Il settore dell'email non è immune a questi effetti. Anche se i processi e le strategie dell'email marketing non sono cambiati molto, ci si sorprende di quanto potere può avere un semplice click. Un'agenzia di intelligence email conosciuta come ReturnPath ha recentemente pubblicato il proprio rapporto trimestrale dettagliato con alcune statistiche sorprendenti di email marketing.

Secondo la ricerca di ReturnPath, l'email marketing è il re del Return On Investment (ROI), che ripaga $40,56 per dollaro speso. Al secondo posto c'è la Ricerca, che arriva a 22,24 dollari, quindi quasi la metà. Questo spiega l'esplosione di email commerciali nel corso degli ultimi anni: sempre più marketers stanno scoprendo il potere della mail.
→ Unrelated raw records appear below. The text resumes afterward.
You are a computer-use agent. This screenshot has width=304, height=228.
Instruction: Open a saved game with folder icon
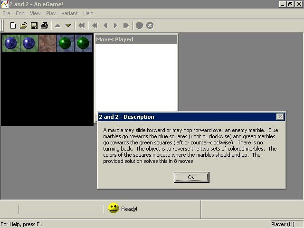(23, 26)
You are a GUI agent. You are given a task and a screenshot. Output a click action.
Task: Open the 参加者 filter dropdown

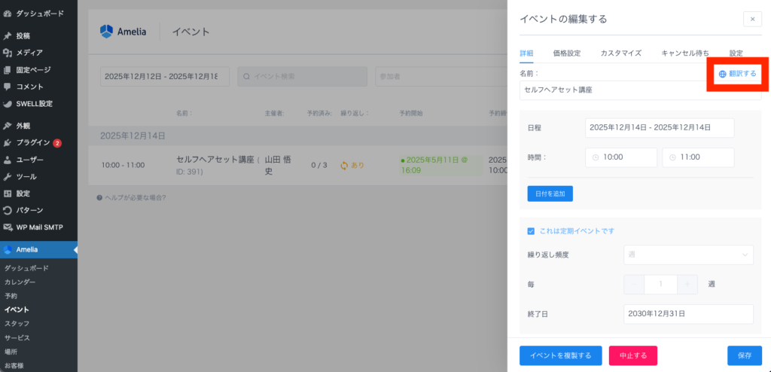point(444,76)
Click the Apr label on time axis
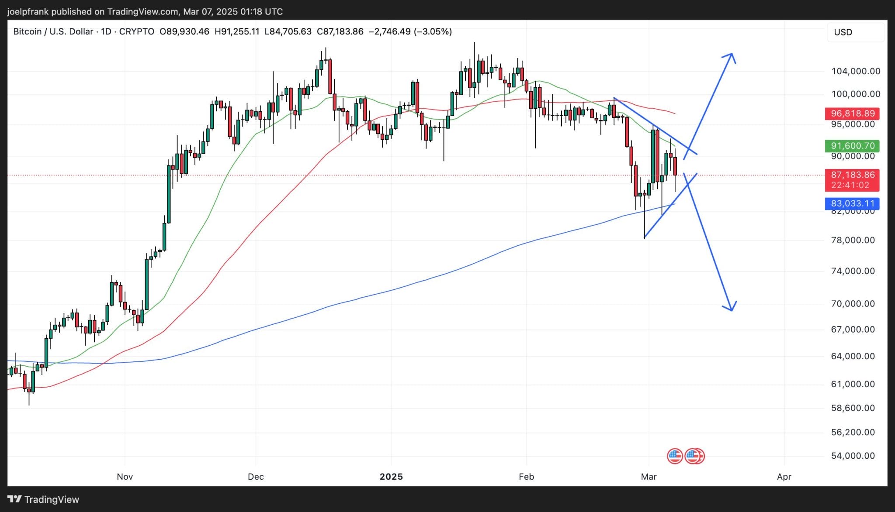This screenshot has height=512, width=895. pos(784,477)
Purtroppo, questa è una lama a doppio taglio. Anche se le email commerciali rappresentano oggi il 18% del volume totale di email, da questo 18% proviene ben il 70% di tutte le segnalazioni di spam e il 60% di tutte le  spam traps.

A causa di ciò, gli Internet Service Providers (ISPs) e gli  Email Service Providers (ESPs) stanno inasprendo i controlli sulle email commerciali come non mai utilizzando blacklists e sistemi di reputazione, in questo modo le email commerciali finiscono nella cartella di spam come non mai.

Se non sei aggiornato sulle email spam trap, esse si dividono in due categorie: indirizzi e-mail riciclati e honey pot . Un indirizzo reciclato è un indirizzo abbandonato o un account email chiuso che viene convertito in una trappola dopo diversi anni di inattività. Un honey pot è un indirizzo email creato al solo proposito di catturare gli spammers. Entrambe queste trappole funzionano controllando qualsiasi email in arrivo e aggiungendo i corrispondenti mittenti nella lista nera.

Allo stesso modo, i tasti di spam non solo bloccano l'indirizzo mittente. Essi ora contribuiscono a determinare la reputazione del mittente di quella email. Quindi un indirizzo mittente può essere inserito nelle blacklist semplicemente perè diversi destinatari l'hanno segnalato come spam.

E' importante quindi che i marketer stiano attenti a chi inviano le proprie email. L'Opt-In non è più sufficiente. Bisognerà fare periodicamente pulizia nelle proprie liste e inviare email solo a chi è realmente interessato.